Dati charge Hidalgo sur la taxe foncière et quitte le Conseil de Paris

Dati s’en prend à Hidalgo sur la taxe foncière et quitte le Conseil de Paris
GEOFFROY VAN DER HASSELT / AFP Dati s’en prend à Hidalgo sur la taxe foncière et quitte le Conseil de Paris

POLITIQUE - Haro sur Hidalgo. Après le gouvernement et la majorité présidentielle, c’est la droite parisienne qui s’en prend vertement à la maire de la capitale pour avoir annoncé l’augmentation (inattendue) de la taxe foncière. Rachida Dati, la cheffe de file du groupe Les Républicains a livré un réquisitoire en règle de cette mesure « méprisante » et « irrespectueuse », ce mardi 15 novembre, en ouverture du Conseil de Paris. Avant de sortir de l’hémicycle.

L’ancienne ministre de la Justice, sous Nicolas Sarkozy, a notamment fustigé « l’irrespect de la parole publique en trahissant une promesse de campagne pourtant réaffirmée. » Un irrespect, selon ses mots, qui « se double d’un mépris profond pour les Parisiens », alors que la majorité emmenée par Anne Hidalgo a déjà « augmenté de 25 % les recettes fiscales depuis 2013 ».

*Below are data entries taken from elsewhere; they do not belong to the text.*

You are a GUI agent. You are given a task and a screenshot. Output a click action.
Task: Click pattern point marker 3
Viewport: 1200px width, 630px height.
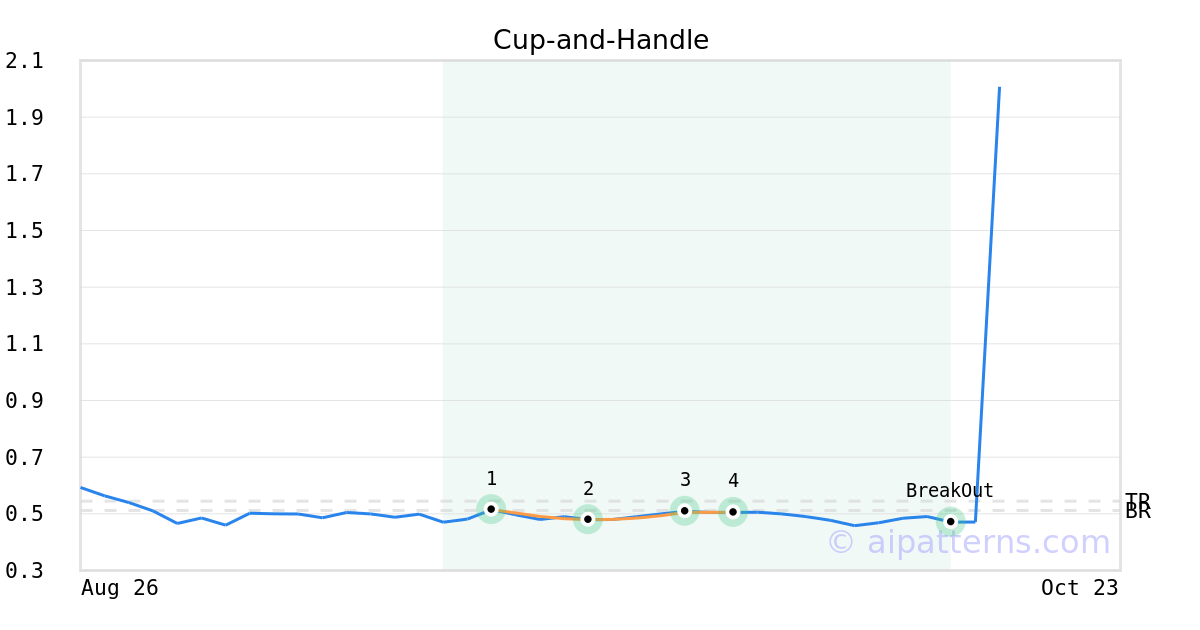[684, 511]
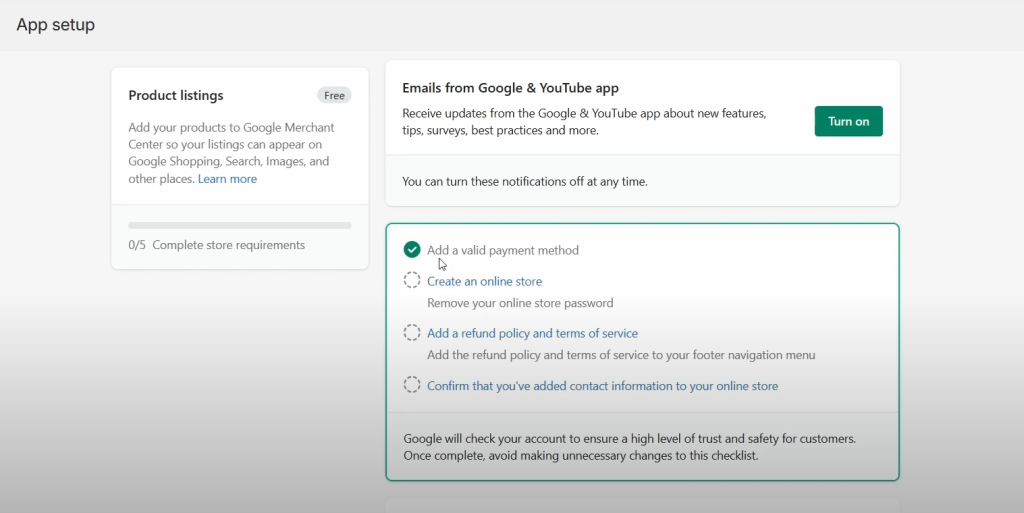
Task: Click the App setup page heading
Action: click(x=56, y=25)
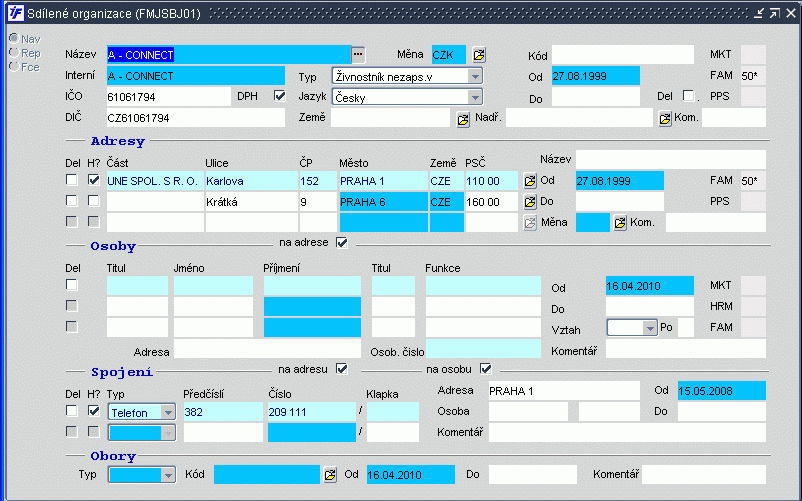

« Vous avez bien chanté, vous avez bien menti et maintenant les Parisiens vont payer. Nous, nous ne serons pas complice ni de ce braquage ni de cette trahison », a ainsi conclu Rachida Dati, sous les protestations des élus socialistes, comme vous pouvez le voir dans la vidéo en tête de l’article. Elle s’est ensuite levée, avec les élus de son groupe, pour quitter le Conseil.

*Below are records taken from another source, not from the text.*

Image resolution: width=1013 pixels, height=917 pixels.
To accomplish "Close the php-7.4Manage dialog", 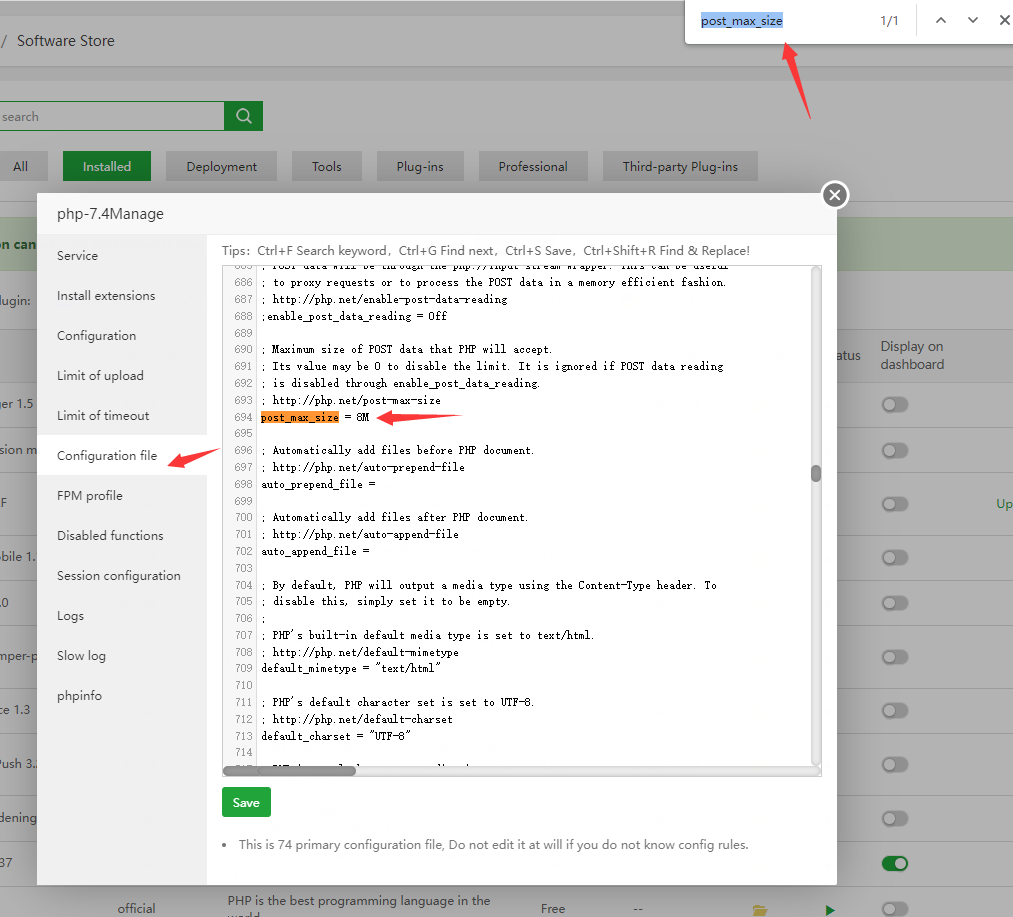I will coord(835,195).
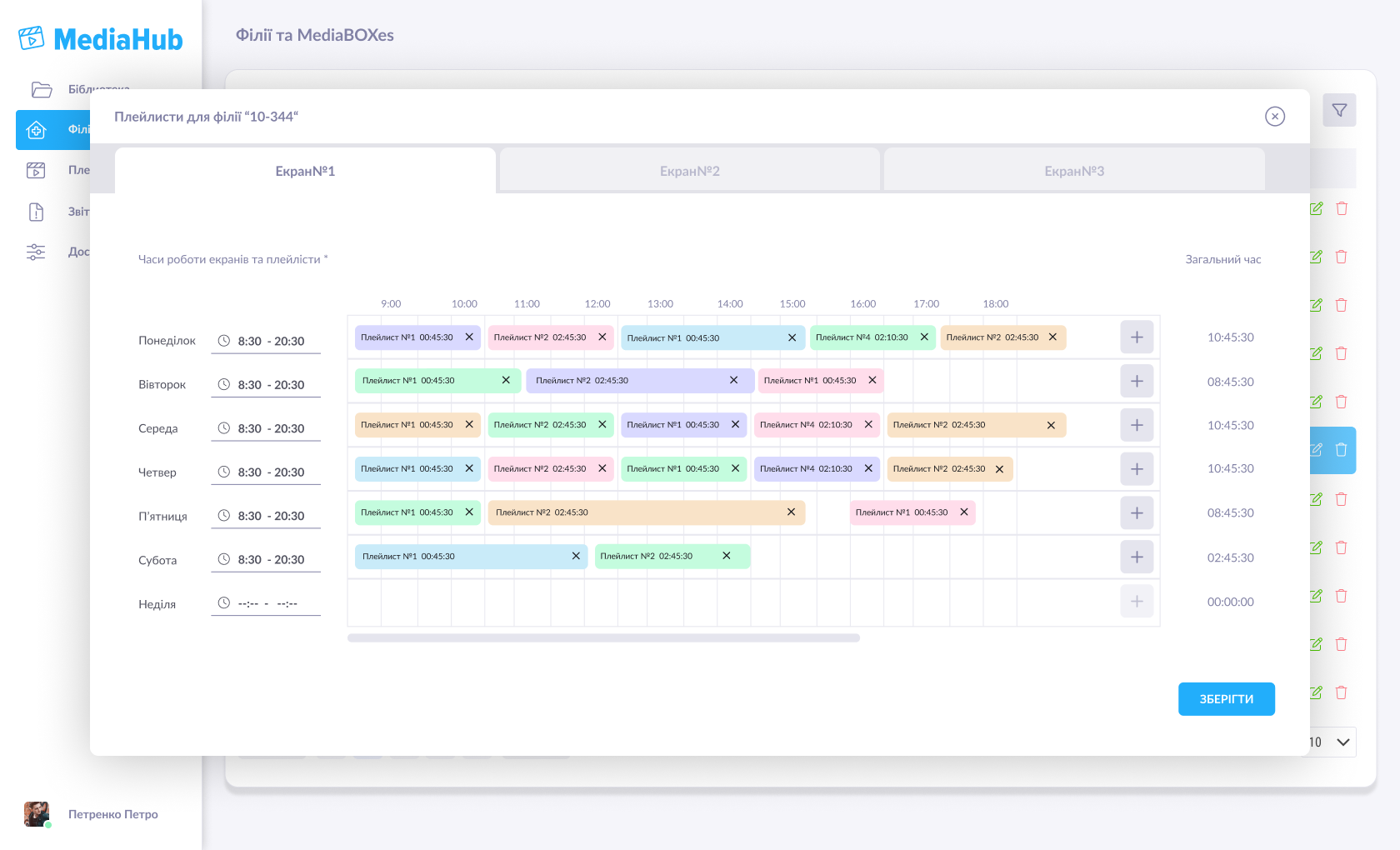Click the settings sliders icon in sidebar
The image size is (1400, 850).
[36, 252]
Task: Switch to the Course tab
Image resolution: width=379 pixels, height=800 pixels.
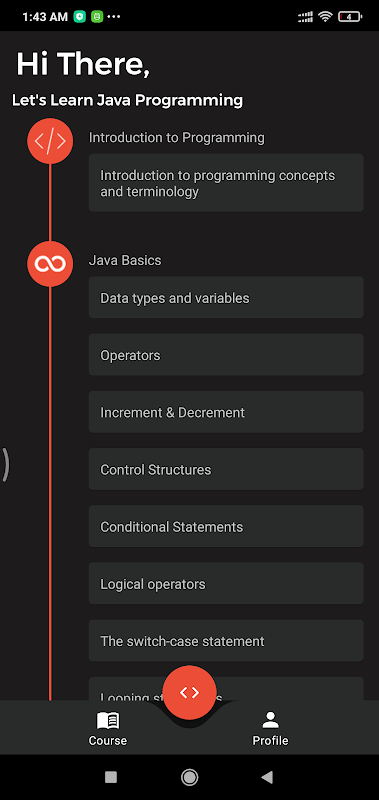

« La planète brûle et madame Dati regarde ailleurs »

Un coup de chaud manifestement prémédité. Rachida Dati a effectivement donné une interview au Parisien - qui annonçait son boycott à venir - dans laquelle elle fustige la « gestion défaillante, calamiteuse » de la ville par les élus en place. « Les seuls responsables sont Anne Hidalgo et ses alliés Verts, qui ne peuvent pas se défausser », explique-t-elle dans cet entretien publié quelques heures avant sa prise de parole dans l’hémycicle, en demandant à nouveau à l’État de mettre la capitale « sous tutelle » pour « assainir ses finances. »

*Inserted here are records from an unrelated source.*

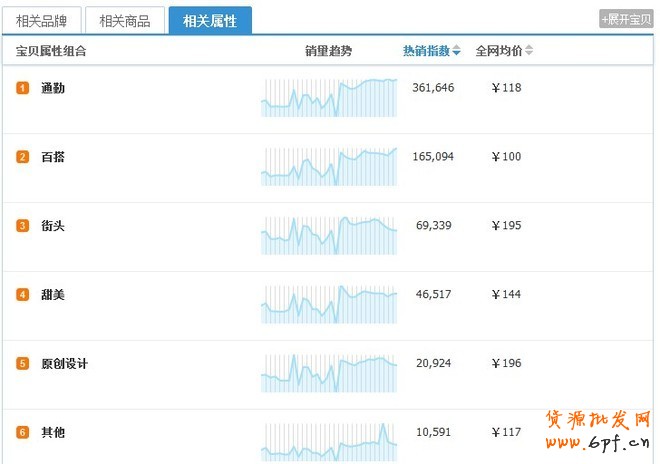Click the orange rank 3 badge
Image resolution: width=660 pixels, height=464 pixels.
click(23, 226)
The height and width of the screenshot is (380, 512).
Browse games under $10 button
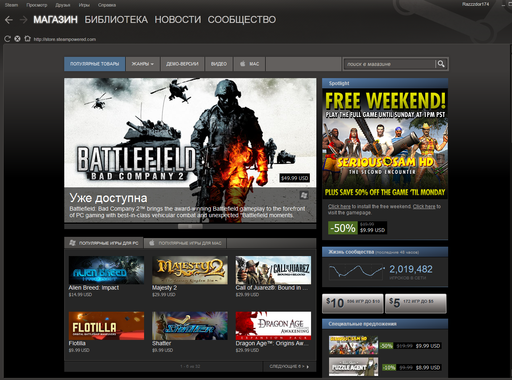point(353,303)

Dans ce contexte, la réponse de la maire de Paris ne s’est pas fait attendre. « Oui j’avais pris l’engagement de ne pas augmenter les impots des parisiens, et j’aurais préféré tenir cet engagement », a-t-elle ainsi expliqué, avant de renvoyer la responsabilité à l’État, et donc au gouvernement.

« J’aurais préféré que l’État puisse être partenaire de la ville. Cela n’a pas été le cas. Écoutez-les, ils sont tous en campagne pour dans quatre ans... », a-t-elle notamment fustigé, dans un écho à plusieurs passes d’armes avec des ministres la semaine dernière. Anne Hidalgo a ainsi renouvelé son « appel » aux Parisiens, et répété son souhait d’augmenter la taxe foncière de sept points pour protéger les investissements dans la transition écologique, entre autres.

Sans oublier de répondre à Rachida Dati, en invoquant une phrase de l’un des mentors politiques de la droite, l’ancien président et maire de la capitale Jacques Chirac : « La planète brûle et madame Dati continue de regarder ailleurs... »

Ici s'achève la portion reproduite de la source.